## Assignment
Print out each record below, unaltered and complete, without its images.
[Start of section]
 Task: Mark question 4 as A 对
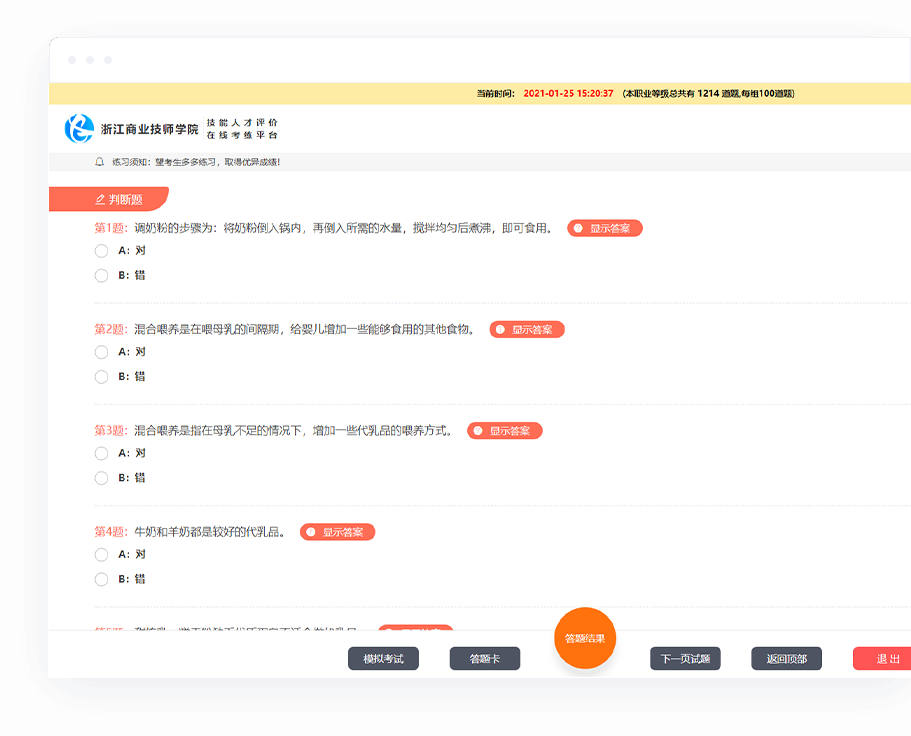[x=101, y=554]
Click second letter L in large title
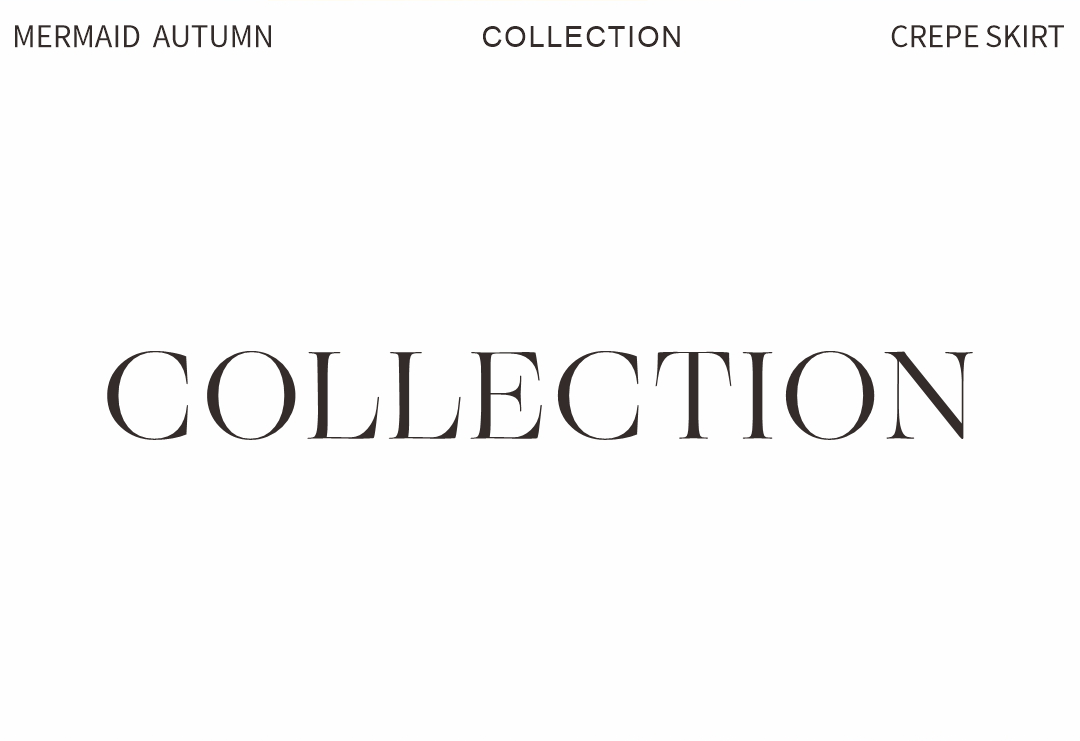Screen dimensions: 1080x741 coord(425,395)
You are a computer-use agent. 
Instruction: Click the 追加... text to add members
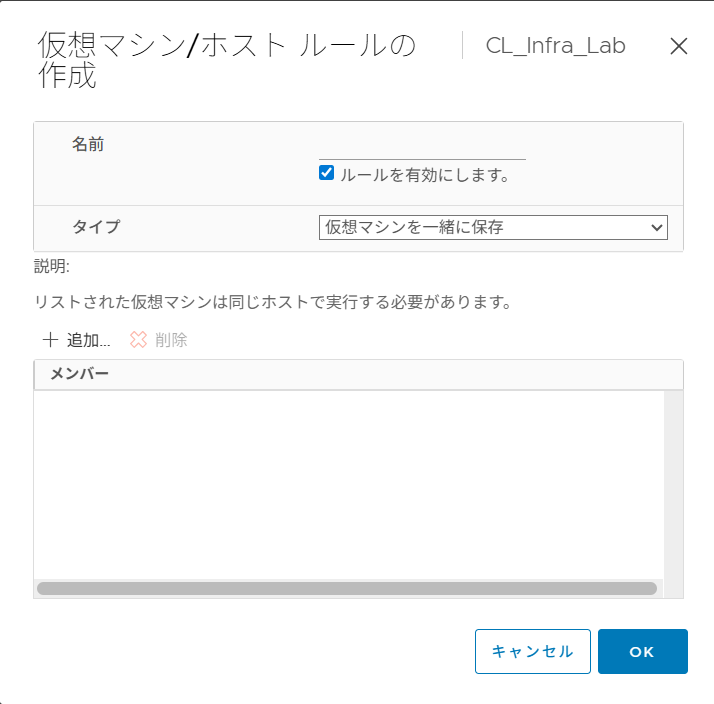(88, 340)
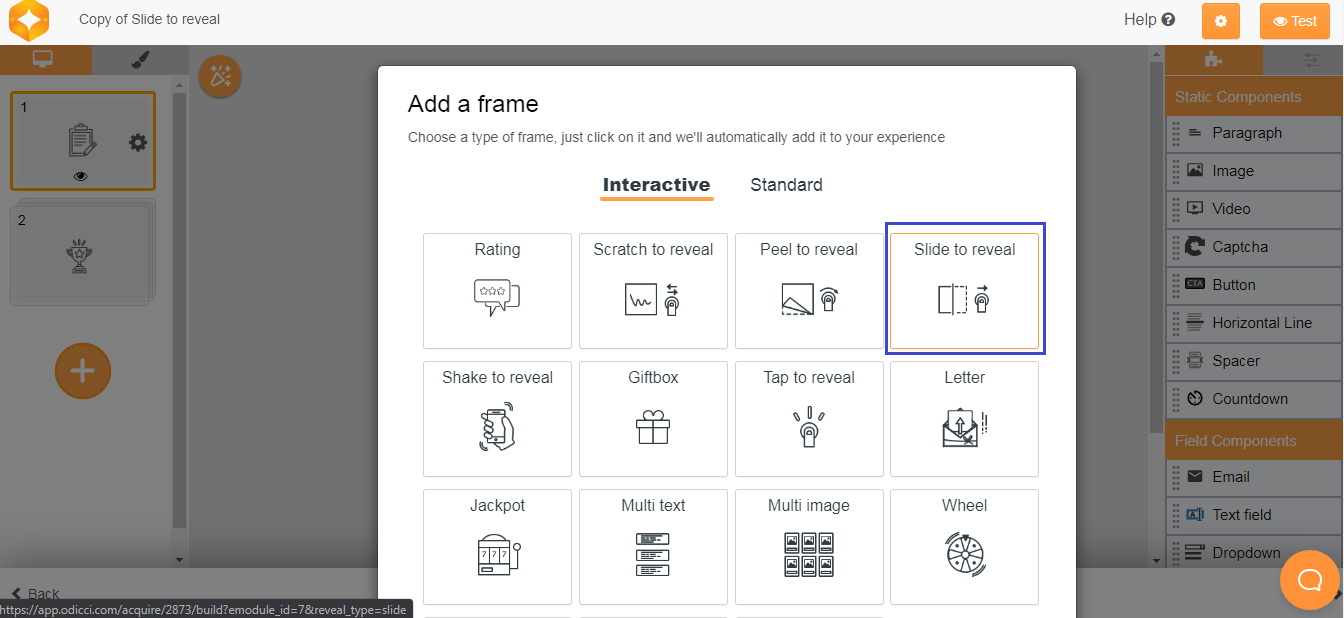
[End of section]
## Output for this task
 Task: Mark question 4 as A 对
[x=101, y=554]
Click second letter L in large title
Screen dimensions: 1080x741 coord(425,395)
You are a computer-use agent. 
Instruction: Click the 追加... text to add members
(88, 340)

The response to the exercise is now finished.